__Görev Ayrıntıları__:
Tazminat davasıyla ilgili 11. Hukuk Dairesi kararının metnini, gösterilen son cümlenin ardından devam ettirin.
── Verilen Metin
T.C.
11. Hukuk Dairesi
2021/6204 E., 2023/1610 K.
"İçtihat Metni"
MAHKEMESİ : İstanbul Bölge Adliye Mahkemesi 13. Hukuk Dairesi
SAYISI : 2019/1800 Esas, 2021/953 Karar
HÜKÜM : Kabul
İLK DERECE MAHKEMESİ : İstanbul 11. Tüketici Mahkemesi
SAYISI : 2017/313 E., 2019/272 K.
Taraflar arasındaki tazminat davasından dolayı yapılan yargılama sonunda İlk Derece Mahkemesince davanın reddine karar verilmiştir.
Kararın davacı vekilince istinaf edilmesi üzerine, Bölge Adliye Mahkemesince başvurunun kabulü ile İlk Derece Mahkemesi hükmü kaldırılarak yeniden esas hakkında hüküm kurulmak suretiyle davanın kabulüne karar verilmiştir.
────
── Verilen Materyal
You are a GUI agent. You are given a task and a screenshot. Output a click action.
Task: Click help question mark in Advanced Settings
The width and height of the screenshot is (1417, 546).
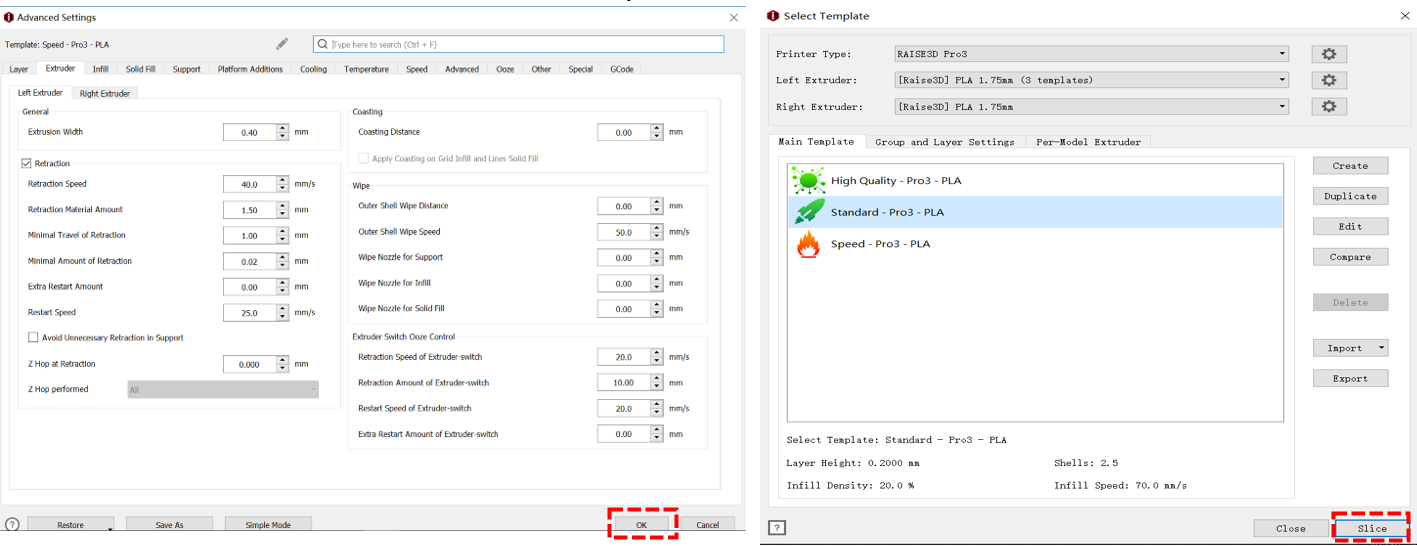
────
__Alıştırma Cevabı__:
Bölge Adliye Mahkemesi kararı, davacı vekili, davalı vekili ve duruşma istemli olarak fer'i müdahil TMSF vekili tarafından temyiz edilmekle;kesinlik, süre, temyiz şartı ve diğer usul eksiklikleri yönünden yapılan ön inceleme sonucunda, temyiz dilekçesinin kabulüne karar verildi. Duruşma için belirlenen 14.03.2023 günü başkaca gelen olmadığı yoklama ile anlaşılıp hazır bulunan davacı vekili Av...... ile davalı ...Ş. vekili Av. ..... ile fer'i müdahil TMSF vekili Av. .....dinlenildikten sonra duruşmalı işlerin yoğunluğu ve süre darlığından ötürü işin incelenerek karara bağlanması ileriye bırakıldı. Tetkik Hâkimi tarafından hazırlanan rapor dinlendikten sonra dosyadaki belgeler incelenip gereği düşünüldü.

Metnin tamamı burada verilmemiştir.